Honesty is also a huge part of being yourself, and a huge part of a strong friendship. Friendships should be based on trust, and that starts with being honest. Telling the truth about how you feel and what you think is important. If your friend actively listens, appreciates, and comments on that truth, you can take comfort in knowing how secure your relationship is.

5. You Experience Joy

While a true friend should be there for you during hard times, the bulk of your relationship should be joyful and fun! Again, think about that person in your life who makes you smile. Is there someone who you are always happy to be around? Does thinking about your friendship cause your heart to race?

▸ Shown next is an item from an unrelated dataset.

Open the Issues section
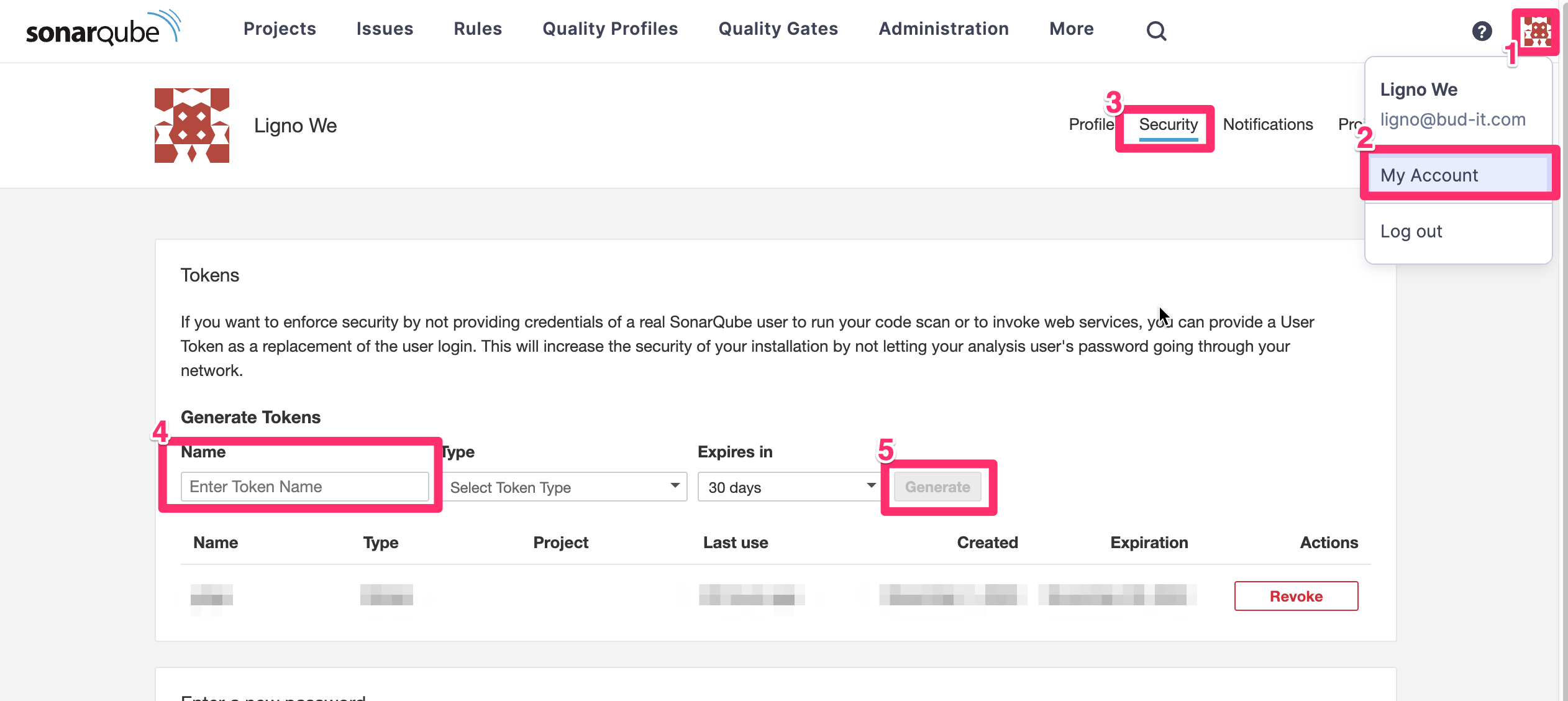1568x701 pixels. coord(385,29)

Strong friendships should absolutely be joyful. You should find yourself laughing a lot, and being completely at ease with one another. That person may be the first one you think of when you want to experience something new or go somewhere different, just because you know that you will have more fun with them around.

6. You Respect Boundaries

No matter how great your friendship is, no two people can be together 24/7. A great friend will understand that and respect your boundaries. Alternatively, they might be going through something that they are not ready to talk about. If you can respect those boundaries, it shows them how much faith you have in your friendship.

Many people are too quick to think the term “boundaries” as being negative. But, boundaries are completely healthy and necessary in a strong relationship of any kind. Having someone in your life who respects those boundaries understands what it takes to build upon that strength. 

Having a strong friendship – even just one – can add so much to your life. Take a look at your current friendships. Is there one that stands out to you with these characteristics? If so, do what you can to continue to build and grow that strength, and make sure that friend knows how important they are to you on a regular basis.